L’interdiction de fumer dans les bars n’a pas dû courir jusqu’à ces contrées. J’évolue dans une mer volatile. Je m’assieds sur un tabouret haut et je commande un double. Le barman me jette un coup d’oeil mauvais en grognant:

– Pas vite gêné!

Mais il me le sert et j’avale cul-sec. Il me faut un autre verre et d’autres remarques amicales pour me rendre compte que je suis le centre de l’attention. Tous les malabars du bouge me reluquent comme si j’avais tué leurs mères. J’essaie de montrer que je n’ai pas peur, on m’a appris à faire ça avec les chiens enragés. Je feins un détachement méprisant en regardant la télévision accrochée au-dessus du bar.

Tiens, c’est moi. Je danse à la télévision.

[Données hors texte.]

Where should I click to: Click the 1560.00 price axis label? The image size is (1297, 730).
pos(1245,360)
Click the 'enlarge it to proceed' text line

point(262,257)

J’écarquille les yeux. Un type dans un costume tout semblable au mien, mais propre et de meilleure facture – sa queue annelée tient toute droite sans traîner dans la boue, vraiment, du bon travail – se dandine sur une musique électro au milieu d’une patinoire de hockey. Je déglutis. Je porte le déguisement bon marché d’une mascotte. Le texte qui défile sous les images du résumé du match m’indique que l’équipe des Red Coatis a remporté une victoire écrasante. Aux regards qu’on me lance, je comprends que je suis dans la ville de l’équipe qui a perdu. Je dépose mon verre vide en comprenant que je suis réellement en danger et me lève, genre, “je vais faire un tour je reviens”. Mais le mec à côté de moi me saisit le poignet:

– Qu’est-ce qu’y fait, le coati? Y va pas partir sans payer quand même?

Le tout est de rester digne. Quelle que soit la situation. Je fais preuve de toute la persuasion possible pour balbutier quelque chose d’assez incompréhensible qui les tient en haleine jusqu’à ce que j’aie passé la porte du bouge. Et là, je détale, la queue pliée sur mon avant-bras, la gueule du coati rabattue sur ma tête.

À mon passage, d’autres types avides de sang se mettent à me poursuivre. Je cours comme si j’avais des ailes, encouragé par leurs cris de guerre. Mais j’arrive au bout d’une ruelle grillagée et je n’ai aucune idée de l’agilité des coatis. Mes poursuivants avancent en meute, comme des zombies enragés, et tout ce qui me vient à l’esprit alors que je hurle comme une petite fille épileptique, vêtu d’une peau de coati élimée, la queue entre les mains, c’est la tronche de faux-cul de Paulidor Valois, et ce qu’il m’a dit en me serrant la main, “Le secret, c’est de rester digne!”.